# Exercise details
When you reach the line that contains "Screen dimensions: 921x842", give it back exactly along with each line after it to the end of the entries; skip any pictures.

# Provided data
──────
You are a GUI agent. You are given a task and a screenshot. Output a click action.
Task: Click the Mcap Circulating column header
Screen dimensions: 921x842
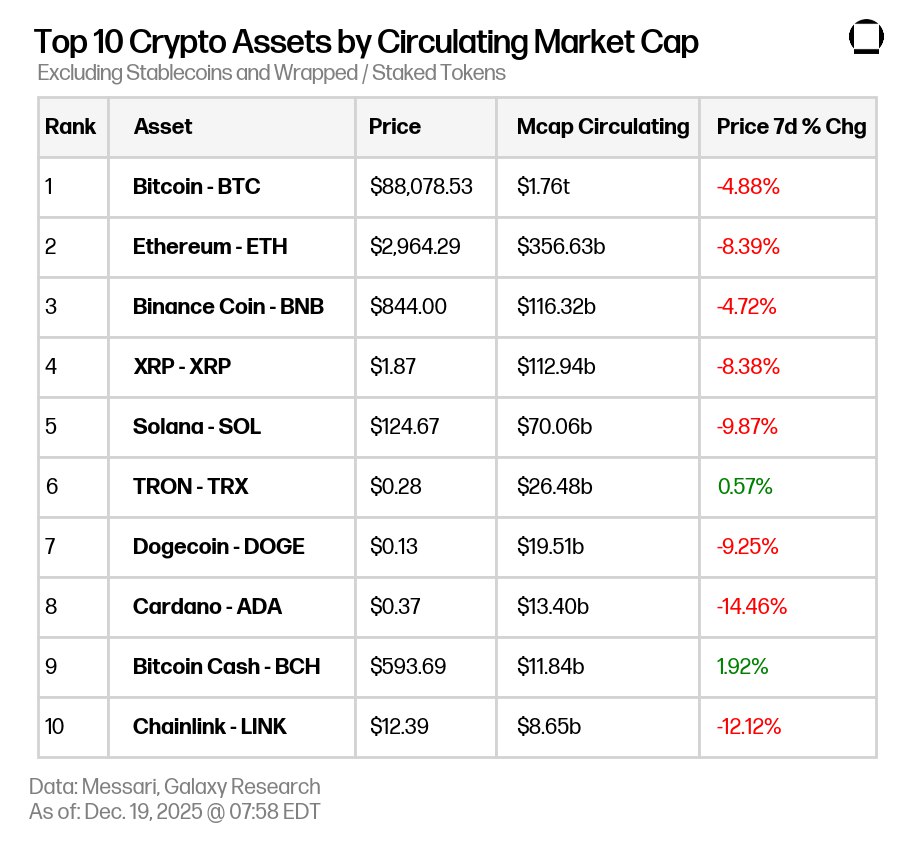[x=603, y=127]
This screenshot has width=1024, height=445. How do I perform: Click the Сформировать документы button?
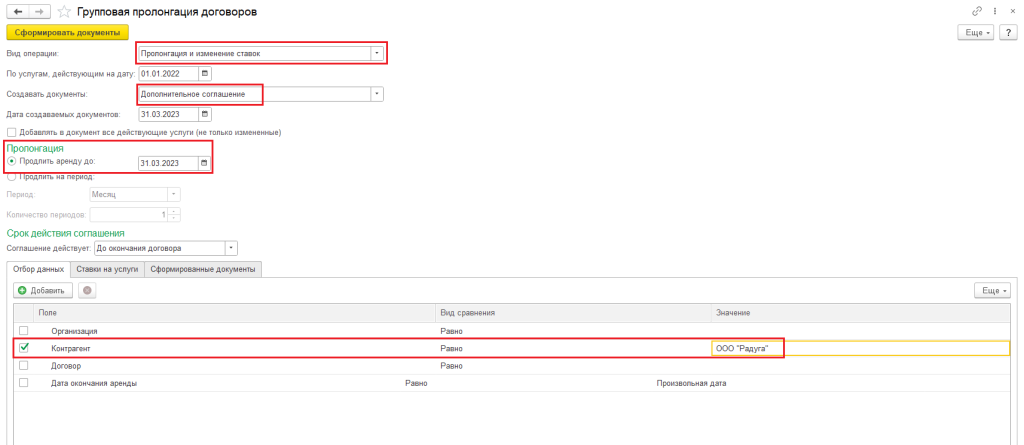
──────
# Answer below
Screen dimensions: 921x842
[x=603, y=127]
This screenshot has width=1024, height=445. How do I perform: Click the Сформировать документы button?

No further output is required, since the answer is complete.